Multi-GPU Inference (Optional)

For faster inference with multiple GPUs:

GPUs=2
torchrun --nproc_per_node=${GPUs} generate_dancer.py \
    --dit_fsdp --t5_fsdp --ulysses_size ${GPUs} \
    --task i2v-14B --size 1024*576 \
    --ckpt_dir $ckpt_dir \
    --prompt "$prompt" \
    --image $image \
    --cond_pos_folder $cond_pos_folder \
    --cond_neg_folder $cond_neg_folder \
    --sample_guide_scale $cfg_scale \
    --condition_guide_scale $condition_guide_scale \
    --end_cond_cfg $pro \
    --base_seed $base_seed \
    --save_file "${save_file}--$(date +"%Y%m%d%H%M%S")--xDiTUSP${GPUs}"

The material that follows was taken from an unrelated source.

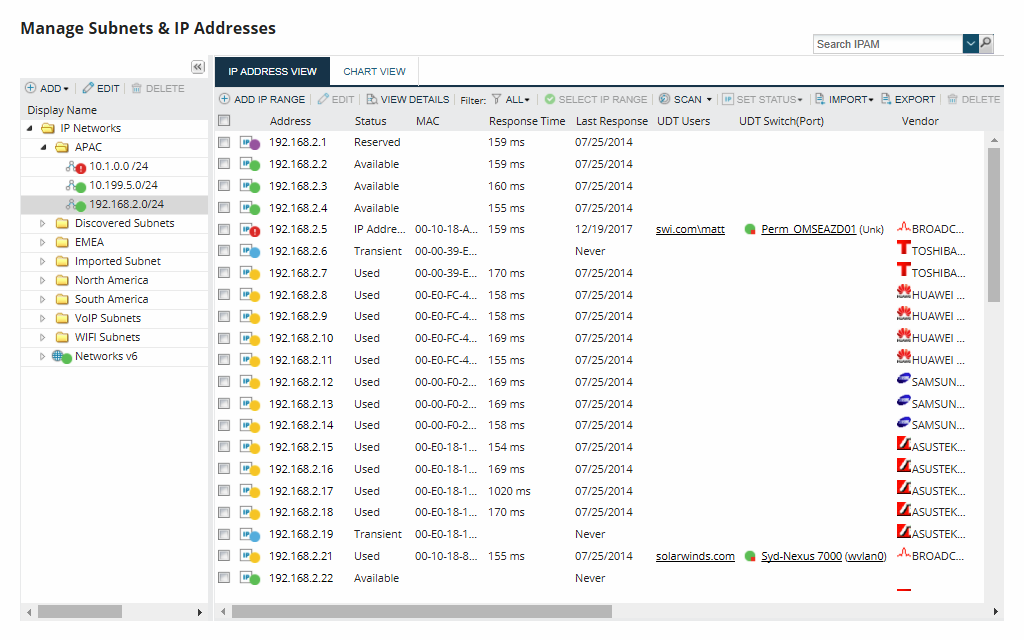Open the Syd-Nexus 7000 switch link
Screen dimensions: 1024x640
pos(801,556)
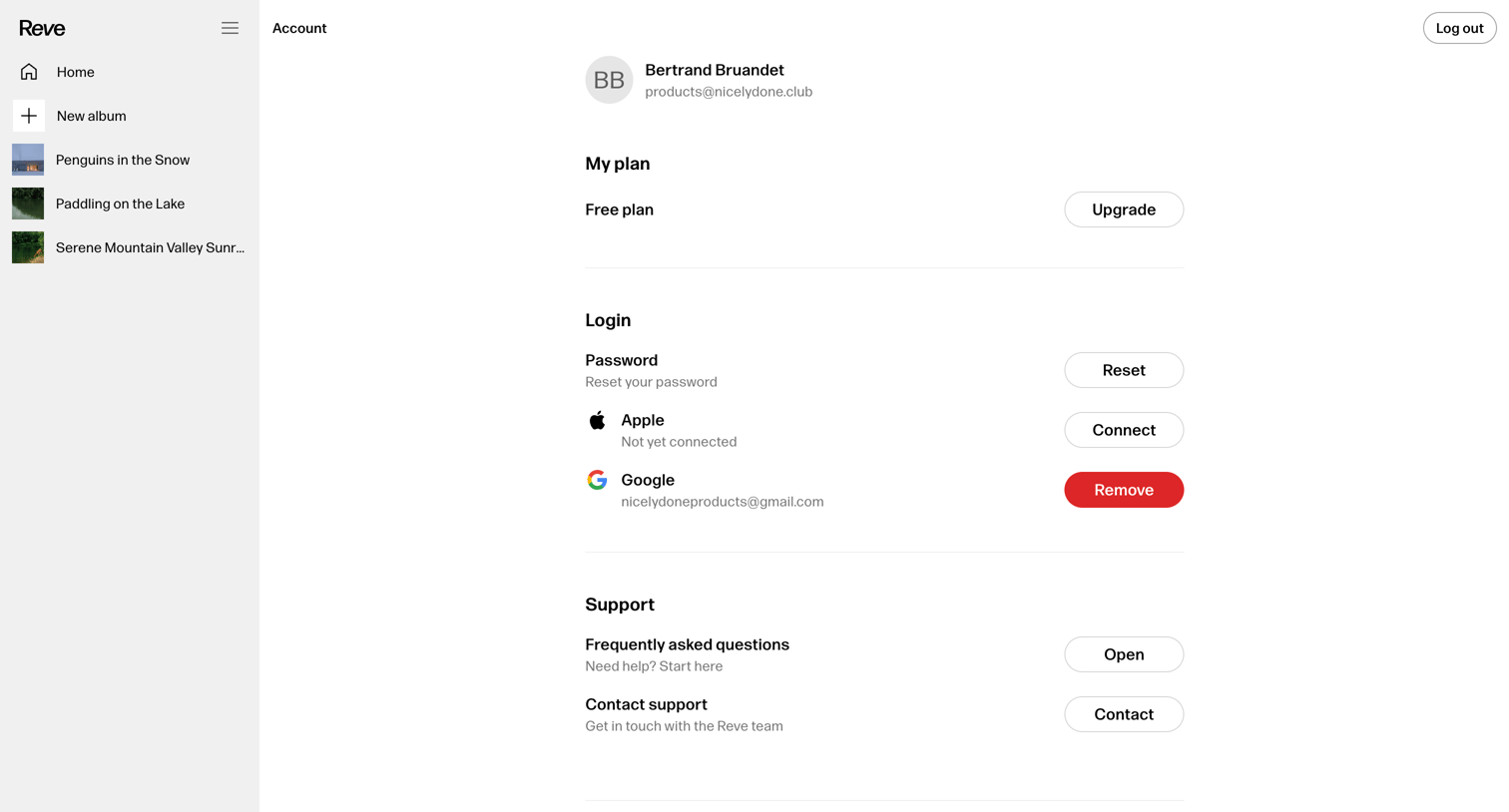Select New album in the sidebar

(130, 116)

Note: Multi-GPU inference may be faster and use less memory per device, but results may differ slightly from single-GPU inference due to distributed computing characteristics. For best reproducibility, use single-GPU inference.

Configuration Parameters

Key Parameters

  • cfg_scale (5.0): Classifier-free guidance scale for generation quality
  • condition_guide_scale (1.0): Balance between positive and negative conditions
  • pro (0.4): Proportion of steps to apply conditional guidance
  • base_seed (106060): Random seed for reproducibility
  • size (1024*576): Output resolution

Adjusting Parameters

You can adjust these parameters to control the generation:

  • Higher cfg_scale values produce results that more closely follow the prompt and conditions
  • The pro parameter controls when conditional guidance ends during generation
  • Different seeds produce different variations of the animation
  • Resolution can be adjusted based on available GPU memory

Troubleshooting

Common Issues

If you encounter problems during installation or inference:

  • Out of memory errors: Reduce batch size or use multi-GPU inference
  • MMPose installation issues: Build mmcv from source following official documentation
  • Pose extraction failures: Ensure driving video contains clear human poses
  • Generation quality issues: Adjust cfg_scale and condition_guide_scale parameters

For additional help and the latest updates, refer to the SteadyDancer repository on GitHub. The community is active and can assist with specific issues.